(ACTIVITY)
All lines from the line containing "Task: Click the car's headlight" up to and including the last line of the entries must be written out exactly, with no others.
═════ SOURCE DATA
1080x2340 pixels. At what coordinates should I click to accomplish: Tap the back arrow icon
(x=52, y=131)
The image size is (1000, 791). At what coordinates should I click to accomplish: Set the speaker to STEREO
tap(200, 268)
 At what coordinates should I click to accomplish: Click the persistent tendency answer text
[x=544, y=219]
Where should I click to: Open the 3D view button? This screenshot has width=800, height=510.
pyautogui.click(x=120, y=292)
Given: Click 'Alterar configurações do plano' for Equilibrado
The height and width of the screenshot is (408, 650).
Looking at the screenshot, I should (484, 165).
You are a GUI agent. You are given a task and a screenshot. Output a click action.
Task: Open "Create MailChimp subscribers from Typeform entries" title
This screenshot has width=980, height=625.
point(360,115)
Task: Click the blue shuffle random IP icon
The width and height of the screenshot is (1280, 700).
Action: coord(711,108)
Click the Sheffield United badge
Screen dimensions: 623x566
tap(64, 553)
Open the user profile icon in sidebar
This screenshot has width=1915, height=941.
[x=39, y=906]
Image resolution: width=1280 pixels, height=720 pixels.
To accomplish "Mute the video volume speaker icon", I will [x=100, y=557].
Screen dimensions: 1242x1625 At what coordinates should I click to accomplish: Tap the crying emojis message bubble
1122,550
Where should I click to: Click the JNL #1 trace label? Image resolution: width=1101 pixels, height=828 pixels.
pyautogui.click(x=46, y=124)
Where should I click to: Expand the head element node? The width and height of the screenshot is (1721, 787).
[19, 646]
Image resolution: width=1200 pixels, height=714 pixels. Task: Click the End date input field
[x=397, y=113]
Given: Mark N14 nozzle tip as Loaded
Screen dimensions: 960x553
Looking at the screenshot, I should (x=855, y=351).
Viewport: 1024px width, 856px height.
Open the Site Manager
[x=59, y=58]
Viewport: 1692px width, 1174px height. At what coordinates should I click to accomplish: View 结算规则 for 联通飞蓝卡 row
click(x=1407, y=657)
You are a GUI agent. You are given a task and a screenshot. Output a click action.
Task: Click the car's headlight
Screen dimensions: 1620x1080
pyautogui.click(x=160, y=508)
══════════
(WRITTEN ANSWER)
Task: Click the car's headlight
Screen dimensions: 1620x1080
pyautogui.click(x=160, y=508)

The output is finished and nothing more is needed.